=== Extrait ===
○ ○ ○ ○ ○ ○ ○
L'affiche du film "Qu'est-ce qu'on a encore fait au Bon Dieu?". [DR]
Cinéma. Et si on arrêtait de mépriser la comédie? / Nectar / 23 min. / le 26 février 2019
Les cinq films les plus rentables du cinéma français en 2018 sont des comédies. Et pourtant ces films sont le plus souvent snobés par la critique. Les explications de Fabrice Montebello, professeur de sociologie.

Si l'on considère les chiffres publiés il y a une semaine par la revue Le Film Français, "L'Amour Flou" de Romane Boringer et Philippe Rebbot, comédie d'auteur à petit budget, "Les Tuche 3", qui vient de remporter le César du public, "Tout le monde debout" de Frank Dubosc, "Le Grand Bain" de Gilles Lellouche, et "La Chtite Famille" de Dany Boon composent le quintet de tête des films les plus rentables de 2018 en France.

Les plus rentables, c'est-à-dire les films qui, proportionnellement à leur budget, sont amortis grâce à leur exploitation en salle sur le territoire français. Et en termes de spectateurs, c'est "Les Tuche 3", avec ses 5,68 millions de spectateurs, qui a attiré le plus de monde dans les cinémas.

La France dépassée par sa réalité culturelle

En 2019, la comédie "Qu'est-ce qu'on a encore fait au Bon Dieu" est bien partie pour caracoler en tête. Sorti fin janvier, le film a déjà dépassé les 5 millions de spectateurs en France et les 90'000 spectateurs en Suisse romande.
○ ○ ○ ○ ○ ○ ○
=== Données fournies ===

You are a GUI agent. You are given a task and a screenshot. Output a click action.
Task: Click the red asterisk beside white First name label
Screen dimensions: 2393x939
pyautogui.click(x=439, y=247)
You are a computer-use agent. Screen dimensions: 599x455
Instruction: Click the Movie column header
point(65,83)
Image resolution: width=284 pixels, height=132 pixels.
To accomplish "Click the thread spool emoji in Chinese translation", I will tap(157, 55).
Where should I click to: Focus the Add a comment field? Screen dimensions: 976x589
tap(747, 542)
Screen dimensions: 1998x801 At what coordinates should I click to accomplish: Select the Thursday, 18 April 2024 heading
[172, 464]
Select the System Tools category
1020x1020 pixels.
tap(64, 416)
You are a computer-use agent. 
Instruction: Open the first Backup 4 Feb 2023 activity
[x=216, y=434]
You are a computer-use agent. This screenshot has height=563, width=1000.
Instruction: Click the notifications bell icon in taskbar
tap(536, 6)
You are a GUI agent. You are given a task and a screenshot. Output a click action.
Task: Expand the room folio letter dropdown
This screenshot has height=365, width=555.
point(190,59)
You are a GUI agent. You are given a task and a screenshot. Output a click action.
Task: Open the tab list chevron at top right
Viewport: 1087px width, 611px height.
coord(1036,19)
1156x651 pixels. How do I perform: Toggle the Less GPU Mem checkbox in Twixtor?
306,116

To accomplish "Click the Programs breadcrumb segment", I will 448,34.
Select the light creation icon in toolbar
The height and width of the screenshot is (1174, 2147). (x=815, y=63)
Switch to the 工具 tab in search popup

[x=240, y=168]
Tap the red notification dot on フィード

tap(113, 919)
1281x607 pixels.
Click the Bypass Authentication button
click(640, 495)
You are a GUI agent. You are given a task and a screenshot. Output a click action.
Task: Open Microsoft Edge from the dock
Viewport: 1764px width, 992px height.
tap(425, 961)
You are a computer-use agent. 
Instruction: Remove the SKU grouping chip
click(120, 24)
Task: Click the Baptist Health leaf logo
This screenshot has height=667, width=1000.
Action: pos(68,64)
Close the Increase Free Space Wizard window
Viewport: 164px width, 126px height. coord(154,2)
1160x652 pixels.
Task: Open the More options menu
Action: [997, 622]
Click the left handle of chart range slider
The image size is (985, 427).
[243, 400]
○ ○ ○ ○ ○ ○ ○
=== Consigne ===
D'après l'extrait sur la comédie au cinéma, quel film a attiré le plus de spectateurs dans les salles françaises en 2018 ? Les lignes proviennent d'une source distincte de l'extrait.

=== Réponse attendue ===
"Les Tuche 3", avec 5,68 millions de spectateurs.